* [PATCH 3/16] librdmacm/rsocket: Fix hang in rrecv/rsend after disconnecting
@ 2012-05-30 17:21 Hefty, Sean
[not found] ` <1828884A29C6694DAF28B7E6B8A8237346A24BE7-P5GAC/sN6hmkrb+BlOpmy7fspsVTdybXVpNB7YpNyf8@public.gmane.org>
0 siblings, 1 reply; 4+ messages in thread
From: Hefty, Sean @ 2012-05-30 17:21 UTC (permalink / raw)

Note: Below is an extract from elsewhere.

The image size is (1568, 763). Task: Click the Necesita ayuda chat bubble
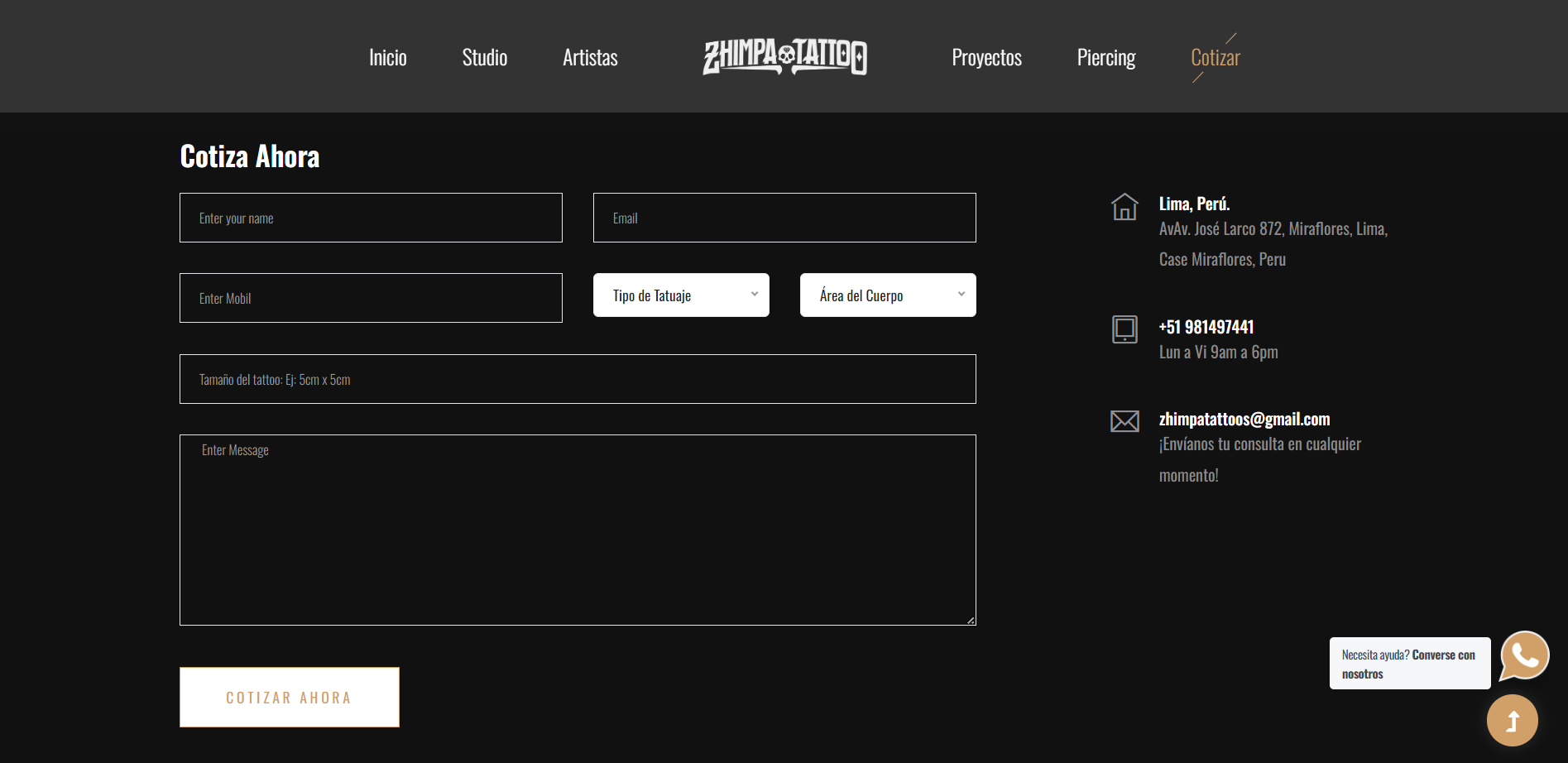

To: linux-rdma (linux-rdma-u79uwXL29TY76Z2rM5mHXA@public.gmane.org),
samudrala-r/Jw6+rmf7HQT0dZR+AlfA@public.gmane.org
If a user calls rrecv() after a blocking rsocket has been disconnected,
it will hang. This problem and the cause was reported by Sridhar Samudrala
<samudrala-r/Jw6+rmf7HQT0dZR+AlfA@public.gmane.org>. It can be reproduced by running netserver -f -D
using the rs-preload library. A similar issue exists with rsend().

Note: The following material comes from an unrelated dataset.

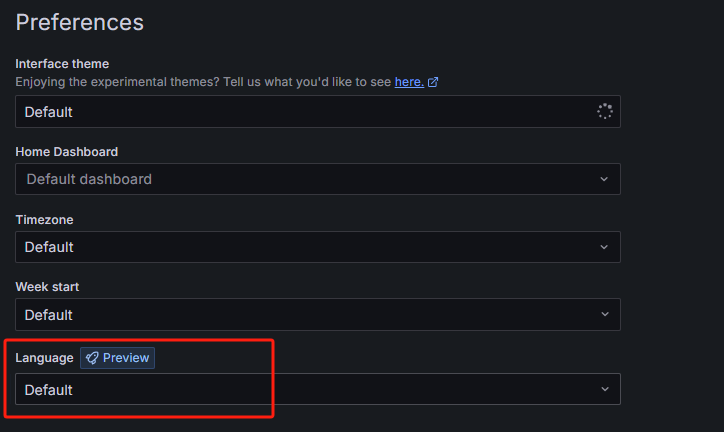
Task: Click the "Preview" badge text next to Language
Action: [126, 358]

Fix this by not blocking on a CQ unless we're connected.
Signed-off-by: Sean Hefty <sean.hefty-ral2JQCrhuEAvxtiuMwx3w@public.gmane.org>
---
Sridhar, can you please let me know if this fixes the hang you were seeing?

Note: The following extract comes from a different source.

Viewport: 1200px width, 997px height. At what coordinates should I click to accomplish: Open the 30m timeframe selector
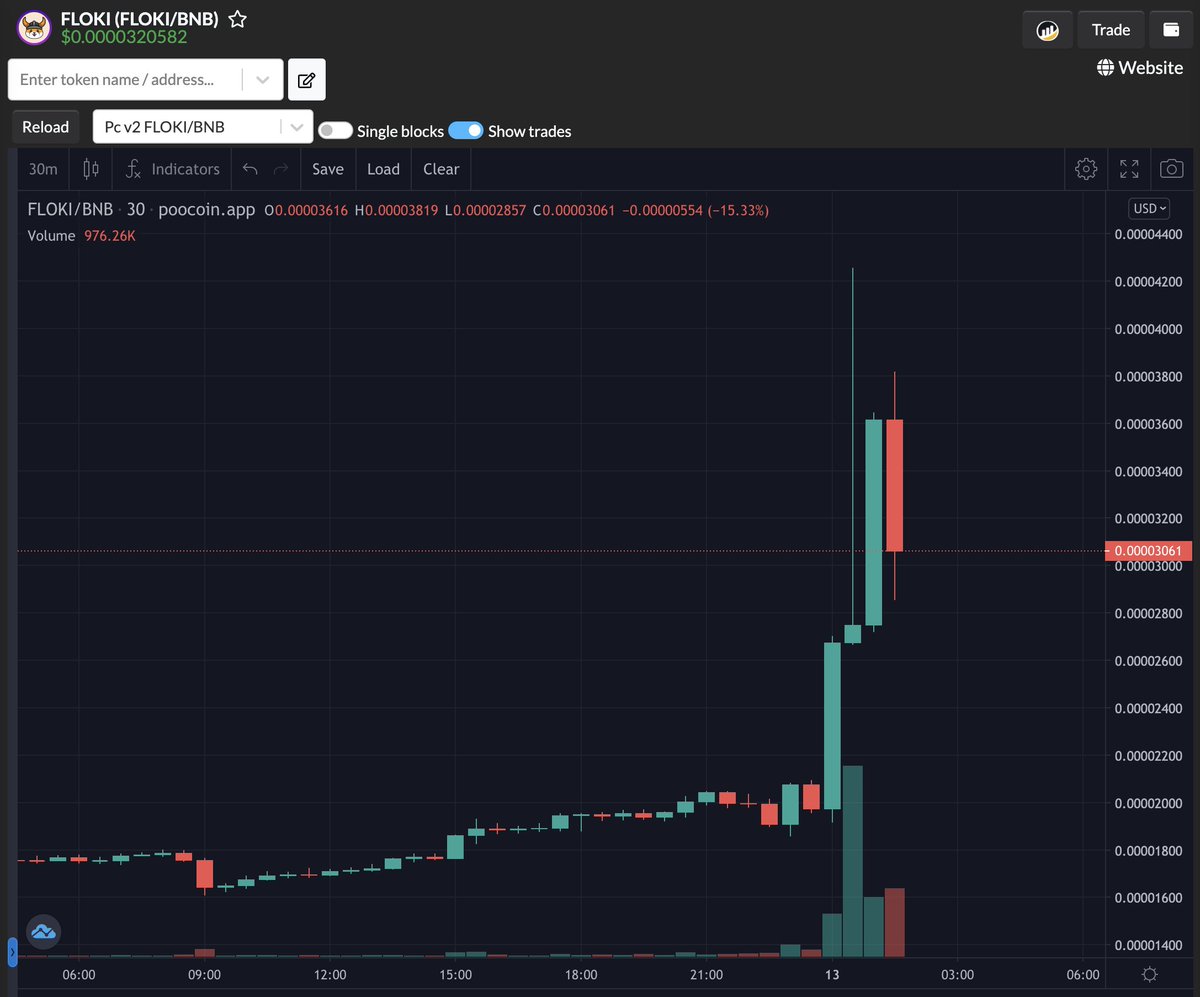pyautogui.click(x=42, y=169)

I moved the connected check inside holding the cq lock from the patch that
you sent me.
src/rsocket.c | 26 +++++++++++++++++++++++---
1 files changed, 23 insertions(+), 3 deletions(-)
diff --git a/src/rsocket.c b/src/rsocket.c
index 01b7248..8c96dc1 100644
--- a/src/rsocket.c
+++ b/src/rsocket.c
@@ -908,6 +908,11 @@ static int rs_can_send(struct rsocket *rs)
(rs->target_sgl[rs->target_sge].length != 0);
}
+static int rs_conn_can_send(struct rsocket *rs)
+{
+ return rs_can_send(rs) || (rs->state != rs_connected);
+}
+
static int rs_can_send_ctrl(struct rsocket *rs)
{
return rs->ctrl_avail;
@@ -918,6 +923,11 @@ static int rs_have_rdata(struct rsocket *rs)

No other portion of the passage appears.